**Text segment:**

Hemirrhagus

Scientific classification
- Kingdom: Animalia
- Phylum: Arthropoda
- Subphylum: Chelicerata
- Class: Arachnida
- Order: Araneae
- Infraorder: Mygalomorphae
- Family: Theraphosidae
- Genus: Hemirrhagus Simon, 1903
- Type species: H. cervinus (Simon, 1891)
- Species: 27, see text
- Synonyms: Spelopelma Gertsch, 1982;

= Hemirrhagus =

Genus of spiders

Hemirrhagus is a genus of Mexican tarantulas that was first described by Eugène Louis Simon in 1903. It is considered a senior synonym of Spelopelma. Species of the genus Hemirrhagus are 5 to 12 cm long, usually black in colour, the urticating hairs on the opisthosoma are arranged in one dorsomedian patch, two dorsal paramedian patches, or two lateral patches. It is unique amongst the theraphosine genera because of the retrolateral coxal heels, the shape of the male palpal bulb, and the urticating hairs on the abdomen are reduced or completely missing. It is the only genus with epigean, troglophile and troglobitic species.

**Information provided:**
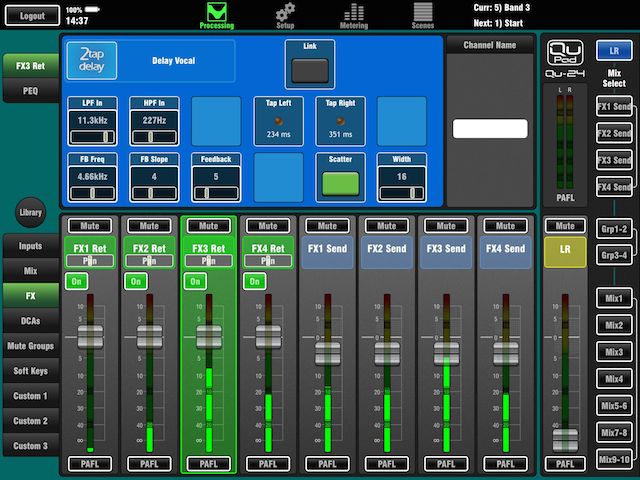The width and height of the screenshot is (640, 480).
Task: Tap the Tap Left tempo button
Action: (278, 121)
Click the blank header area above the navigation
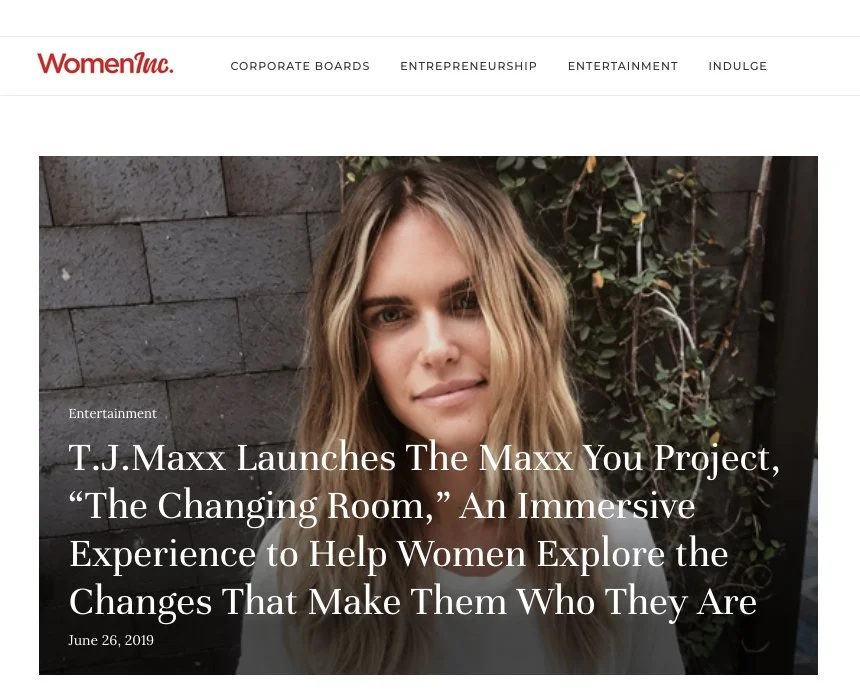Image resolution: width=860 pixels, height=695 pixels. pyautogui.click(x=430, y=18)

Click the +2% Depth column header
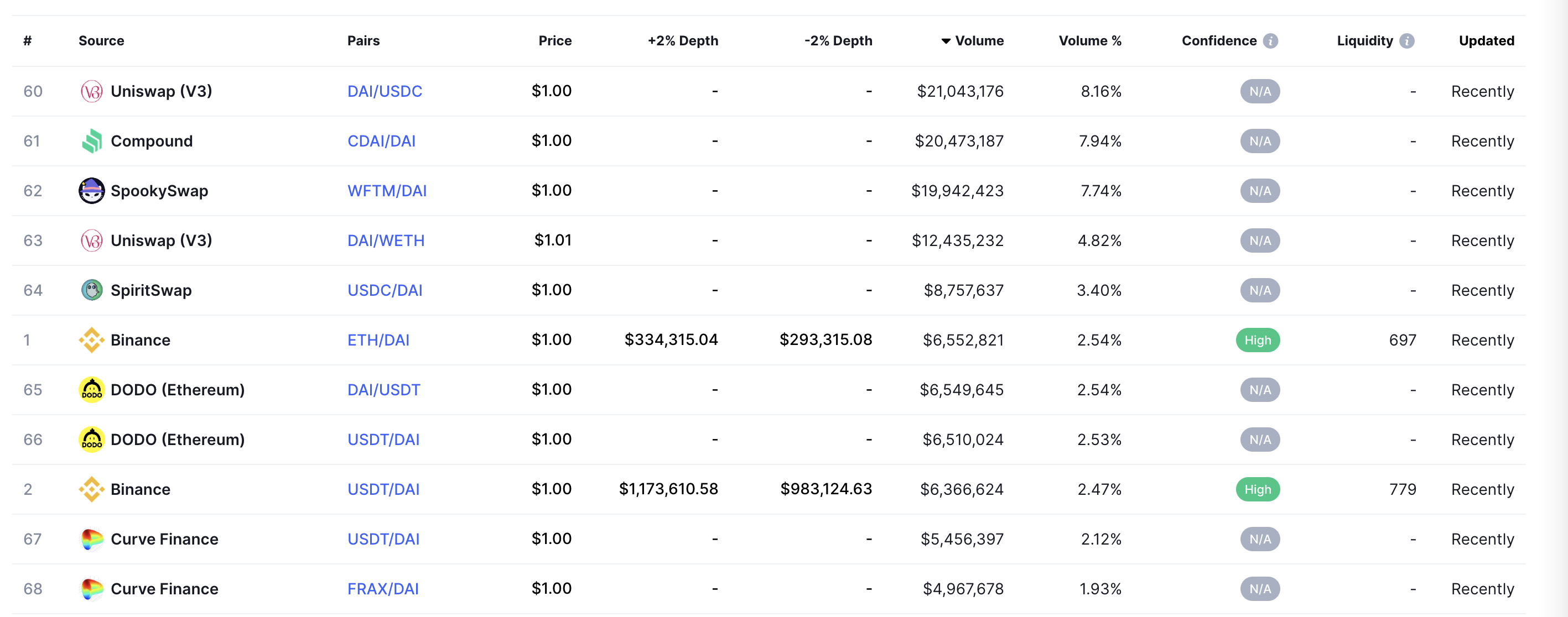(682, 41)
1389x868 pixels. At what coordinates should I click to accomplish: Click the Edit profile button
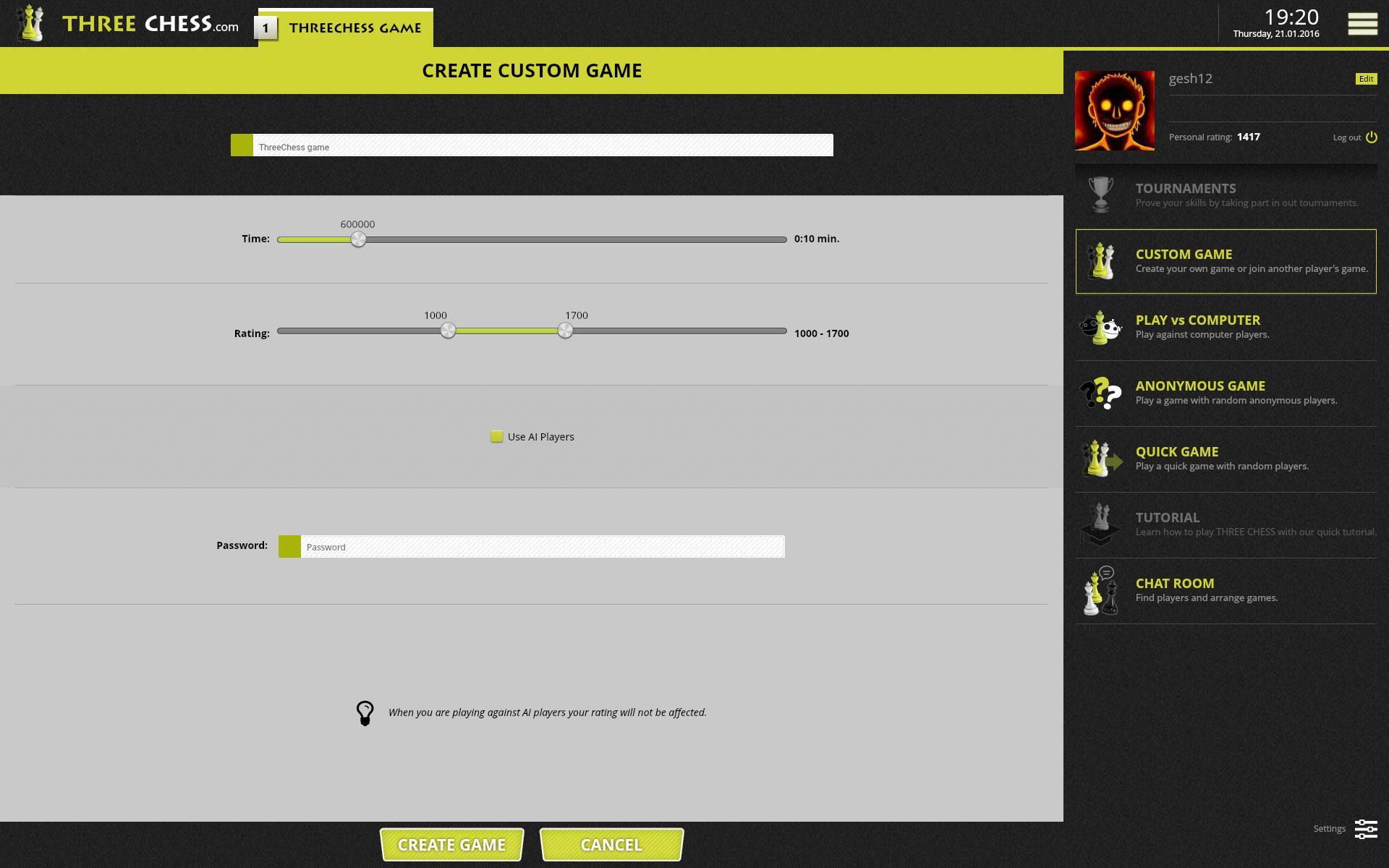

* * *

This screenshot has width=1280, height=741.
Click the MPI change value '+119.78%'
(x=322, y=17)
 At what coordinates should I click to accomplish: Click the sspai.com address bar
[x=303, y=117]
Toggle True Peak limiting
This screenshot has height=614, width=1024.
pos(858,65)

* * *

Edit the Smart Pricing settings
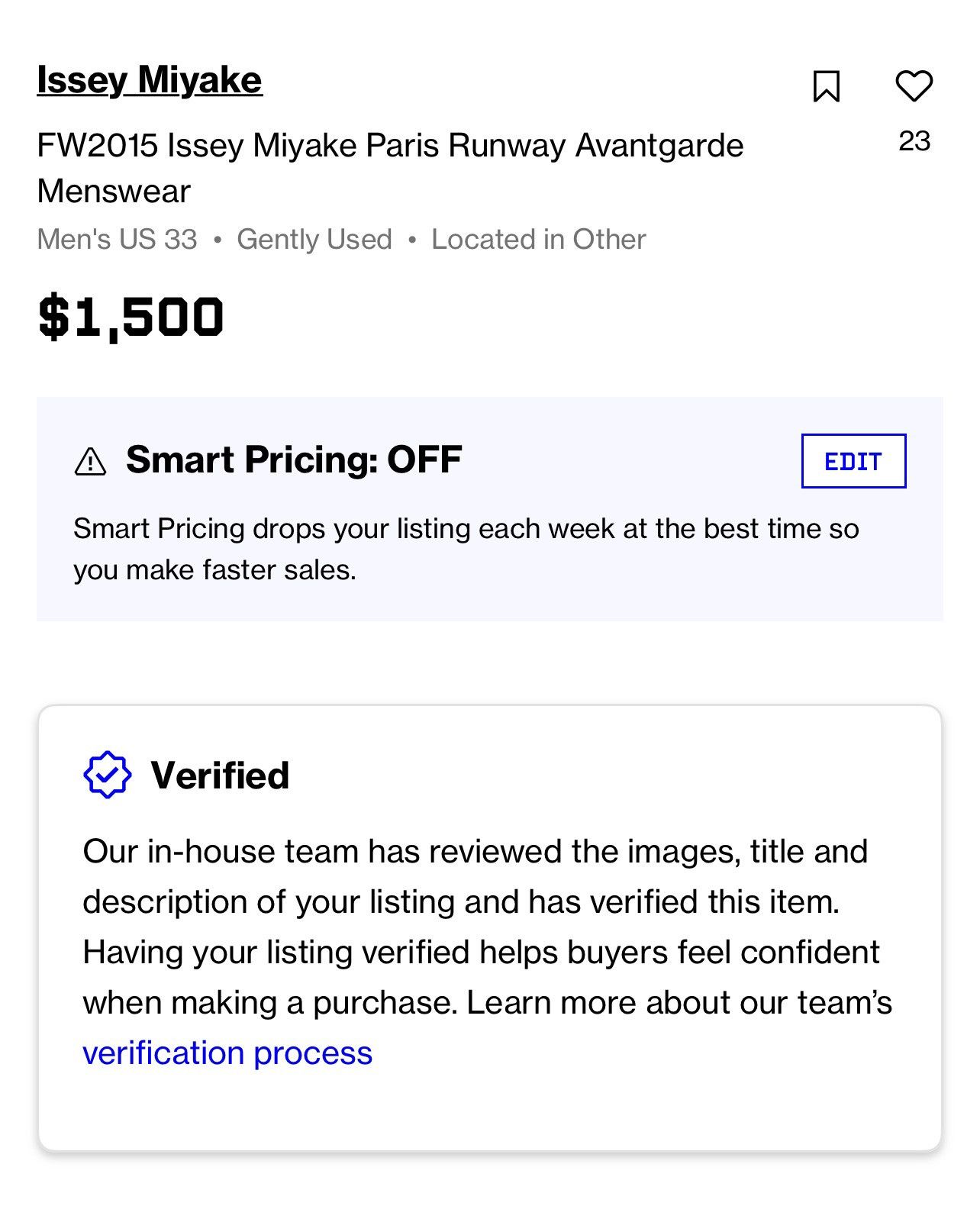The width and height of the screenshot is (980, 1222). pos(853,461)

**Assigned task 1:** In the Hemirrhagus text, which arrangements of the urticating hairs on the opisthosoma are listed? Give all of them.
**Assigned task 2:** Can you copy everything in the Hemirrhagus text from "Genus of spiders" down to "and troglobitic species."?

**Exercise output 1:**
- One dorsomedian patch
- Two dorsal paramedian patches
- Two lateral patches

**Exercise output 2:**
Genus of spiders

Hemirrhagus is a genus of Mexican tarantulas that was first described by Eugène Louis Simon in 1903. It is considered a senior synonym of Spelopelma. Species of the genus Hemirrhagus are 5 to 12 cm long, usually black in colour, the urticating hairs on the opisthosoma are arranged in one dorsomedian patch, two dorsal paramedian patches, or two lateral patches. It is unique amongst the theraphosine genera because of the retrolateral coxal heels, the shape of the male palpal bulb, and the urticating hairs on the abdomen are reduced or completely missing. It is the only genus with epigean, troglophile and troglobitic species.